Standard delivery has been pushed back to make way for the next day, so eventually, one hour delivery times will

make its way in. This is something that high street brands need to consider and plan for.

Moving eCommerce to the high street

Interestingly, while the big topic of discussion was around the decline of the high street, an established vaping brand, Vampire Vape, is moving in the opposite direction, merging its online efforts to offline stores.

Vampire Vape identified an opportunity to provide their existing customers with a unique opportunity while capturing a broader, more female orientated audience as well as those moving away from cigarettes. Due

to the industry, health information is a requirement. This can be achieved both online and offline through experience and staff to customer interaction.

The shops that Vampire Vape invests in will meet the needs of the modern-day consumer and to move away from the stereotypical dark, grimy, alpha-male ambience. As the needs have been filled online, their next stage was to venture to brick and mortar. It’s exciting for them, as they’ll be revolutionising the vaping sector and in-store experience.

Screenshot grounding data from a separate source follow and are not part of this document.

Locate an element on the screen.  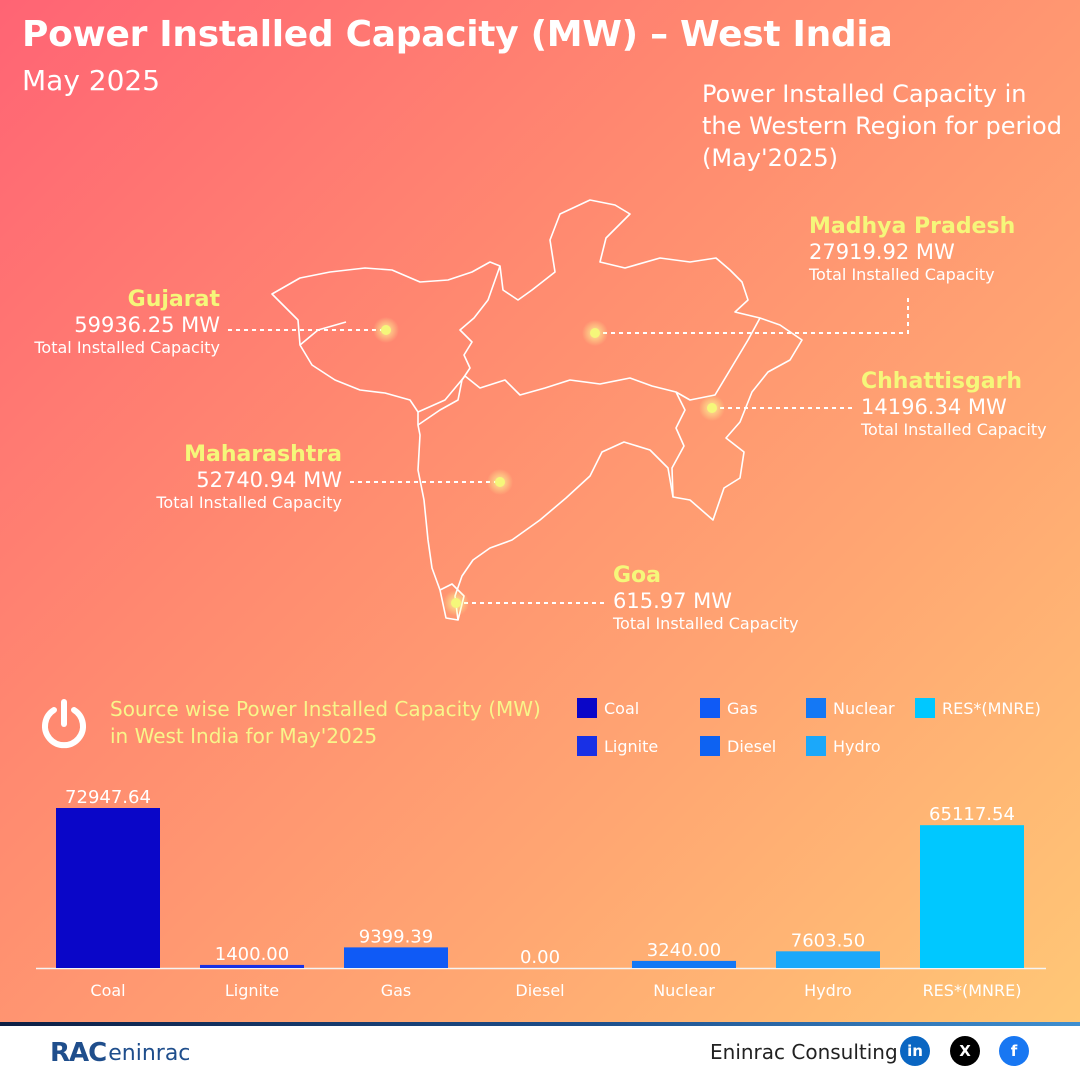
state-name: Madhya Pradesh is located at coordinates (912, 226). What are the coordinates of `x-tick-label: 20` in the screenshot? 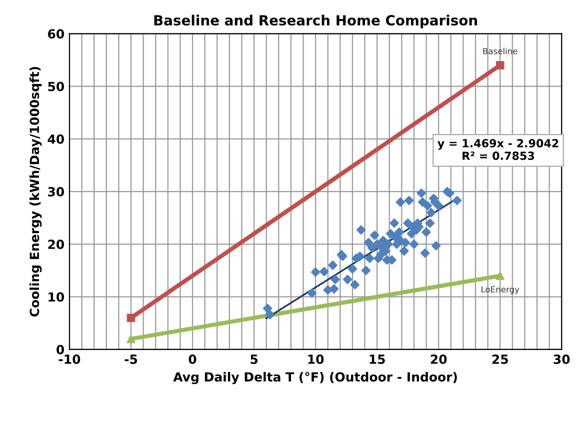 It's located at (438, 359).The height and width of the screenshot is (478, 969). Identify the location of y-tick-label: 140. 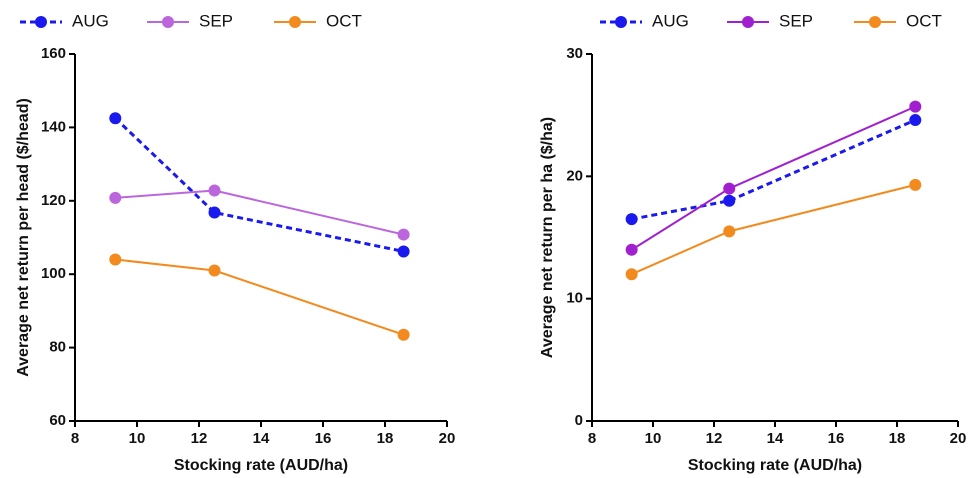
(54, 126).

The all-mighty Amazon and eBay

Amazon and eBay dominate the online marketing space, but are brands too reliant on them and should they let these power giants control their next move?

“Heritage brands will listen to what Amazon and eBay say and use the data they provide.”

Tracey Drain from Spectrum

This is interesting, yet frightening at the same time, as it’s true. Retail brands, particularly independent ones, will live by Amazon and eBay’s rules and facts provided. Are high street brands missing out on bigger opportunities? Are brands too reliant on Amazon and eBay to achieve ROI? Are these brands too far in that Amazon and eBay are merely a comfort blanket, and that they’re too afraid to separate?

The future of high street brands

High street brands can’t afford to wait around to see what happens, loyal customers will eventually move on if their needs aren’t being fulfilled and gaining no satisfaction from shopping with them.

With the uncertainty of Brexit, time is ticking away.

Education is critical. The director’s board need educating on digital marketing and to take the plunge and move on, whether it’s developing a new eCommerce website or investing their marketing budget in SEO and Paid Media.

The high street is declining, particularly for smaller towns. The options available that will benefit the end- consumer is greater online than what is found offline. But with the right in-store experience married up to a thriving eCommerce storefront, retail brands shouldn’t fear the future, but get excited over it instead.

Good customer experience brings back loyal customers. Engagement and experience is a valuable asset.